_Short exercise:_ Copy out the material below word for word, omitting the pictures.

_Records for the task:_
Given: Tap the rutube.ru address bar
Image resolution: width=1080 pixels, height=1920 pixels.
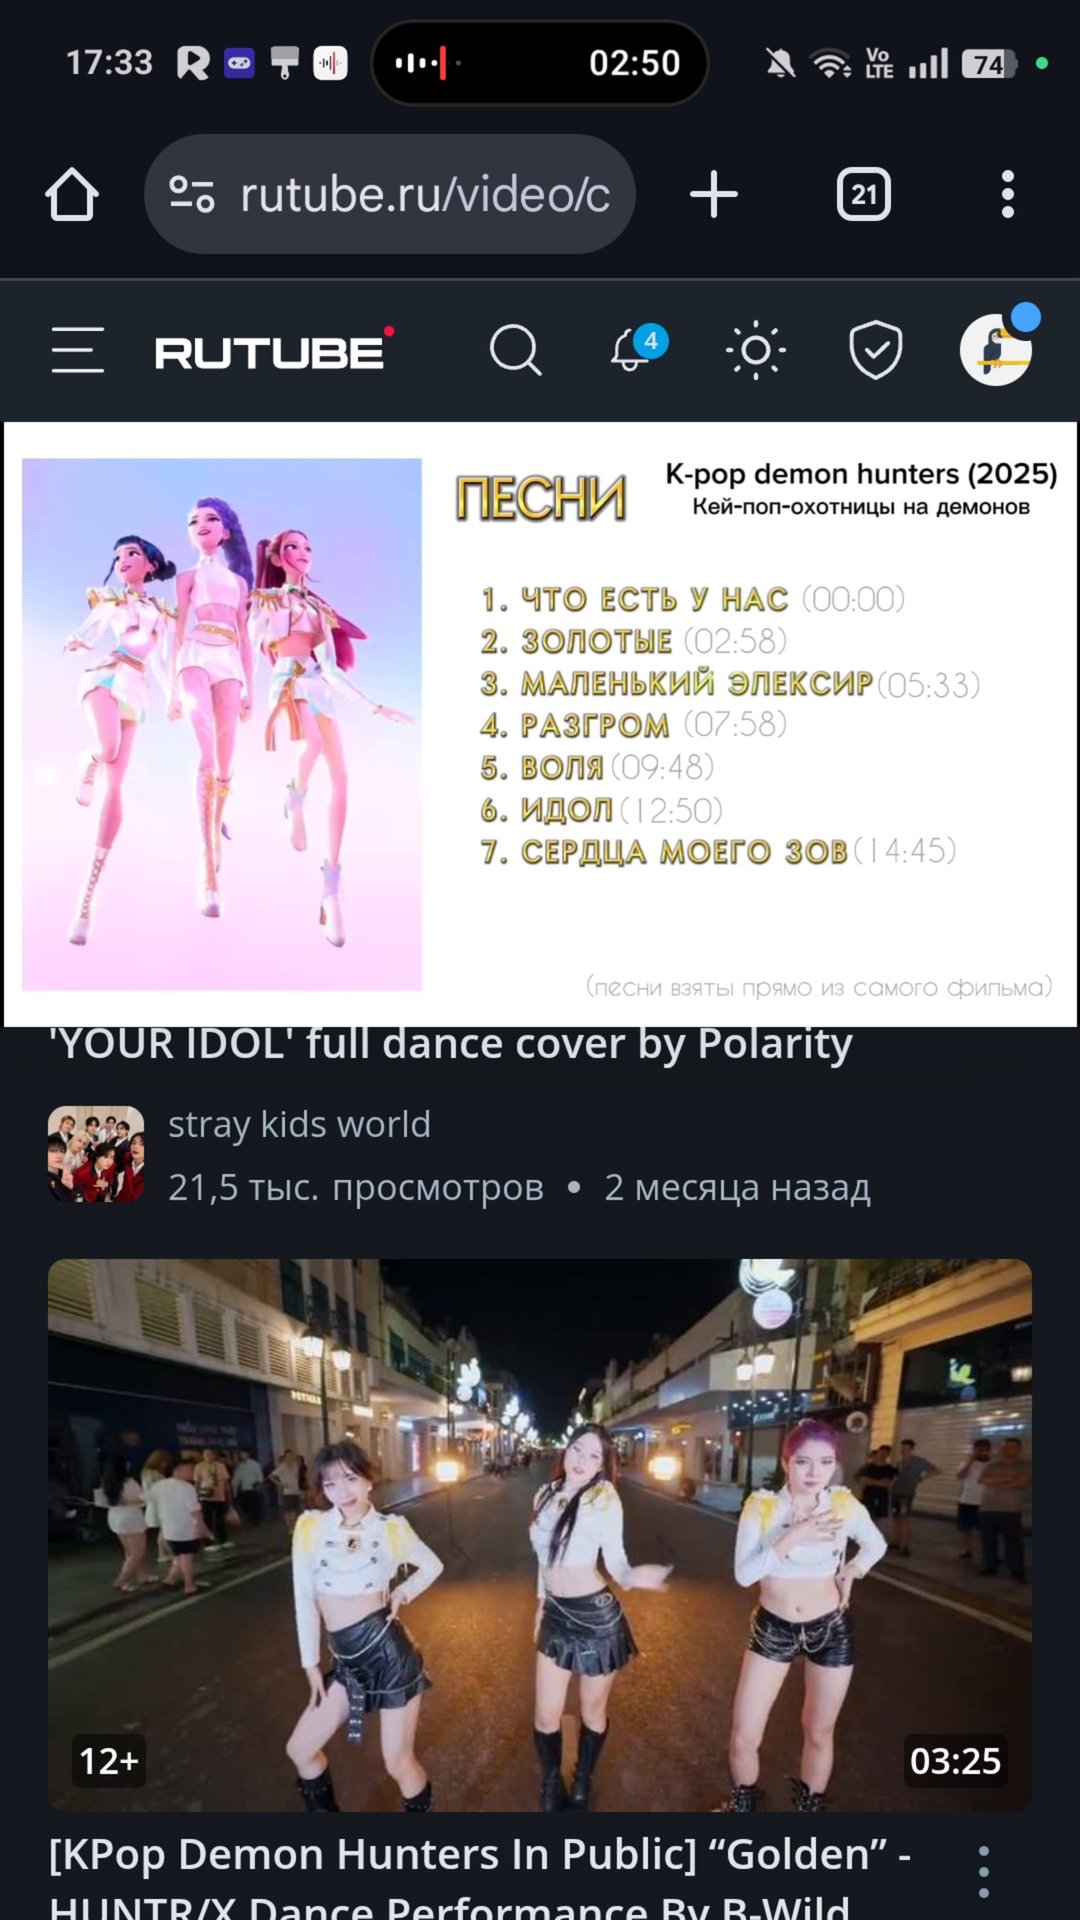Looking at the screenshot, I should tap(390, 194).
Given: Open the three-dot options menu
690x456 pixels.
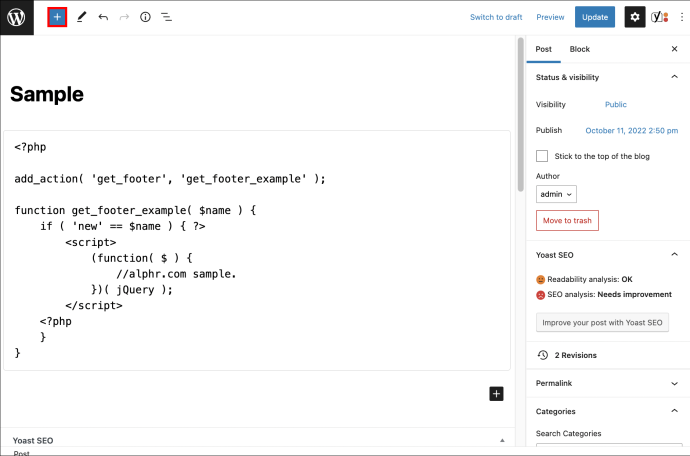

_Solution to this task:_
Given: Tap the rutube.ru address bar
Image resolution: width=1080 pixels, height=1920 pixels.
Looking at the screenshot, I should tap(390, 194).
Given: Open the three-dot options menu
690x456 pixels.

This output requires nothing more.